Act One then reverts to Jimmy’s London life, from office drone frustration to his idolatry of rock star the Godfather (Jack Widdowson), introduced with “My Generation”’s original violent guitar chords of as he rips open his Union Jack jacket. His tossing of Jimmy’s My Generation album in the Stage Door gutter is the first of several grim disillusions. Jimmy’s solo dance acts as a physical soliloquy in response, green parka trailing raggedly behind him, no match for the dazzling grace of his other hero the Ace Face (Dan Baines, looking more like Trainspotting’s cocky blond Jonny Lee Miller than Sting).

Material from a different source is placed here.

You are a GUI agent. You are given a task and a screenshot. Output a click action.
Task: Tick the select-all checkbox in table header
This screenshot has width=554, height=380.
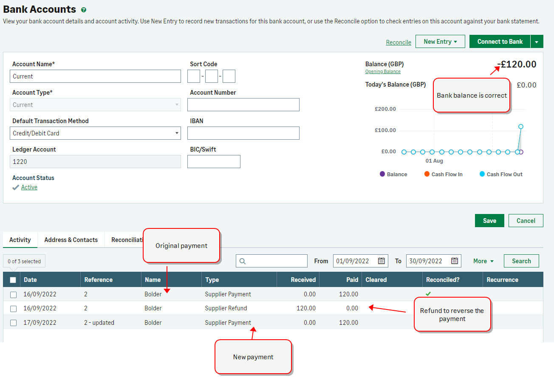pyautogui.click(x=13, y=280)
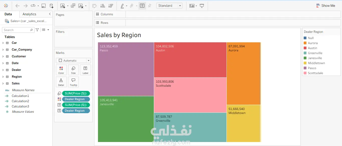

Director Rob Ashford and choreographer Paul Roberts ignore the cinema interpretation of the album’s story in these London scenes. Townshend’s concern with his parents’ war-traumatised generation and their impact on his own is movingly dramatised in Jimmy’s parents’ suburban home life. Mother (Kate Tydman) rouses from depressed sofa slumber to engage Father (Stuart Neal) in a desperate, half-violent erotic dance to “Love Reign O’er Me”, before slumping back to Valium and TV as Jimmy enters, ignorant of their roiling inner lives. Inter-generational anger simmers when he joins his dad in deadening factory work, explained by a flashback to Father surviving his friends’ wartime massacre on another coastal rock, the score dropping to hear their last gasps. A Soho café sanctuary and the exhilaration of Jimmy and the coveted Mod Girl’s rock club dance to “Can’t Explain”, pushing themselves to the limit as Yazz Ahmed’s Milesian trumpet gives the song a new, hip twist, counter these inherited horrors.

Act Two sends Jimmy to Brighton, where day-tripping Mods terrify packed commuter carriages to “5.15”, and he floats skyward amid swirling visions of pills and dream girls. A thrilling Mods and Rockers battle royal contrasts with Jimmy’s beach reunion with his family, a tantalising moment of happy unity with his childhood self. It all leads back to that jutting rock, though, where the crisis which sent Phil Daniels’ Jimmy’s scooter hurtling over a cliff is reached. The ocean churns under cosmic black sky, and Fitzpatrick’s acting matches his dancing as Jimmy shudders through his dark night of the teenage soul, finally achieving shattered transcendence as “Love Reign O’er Me” hits Gotterdammerung orchestral heights harder than any power chord. Alongside the young cast’s exuberant dancing and brightly coloured Paul Smith fashion, this ending’s hard-won optimism should speak to any new, young audiences who may be lured to Sadler’s Wells, giving The Who a fresh generation of fans.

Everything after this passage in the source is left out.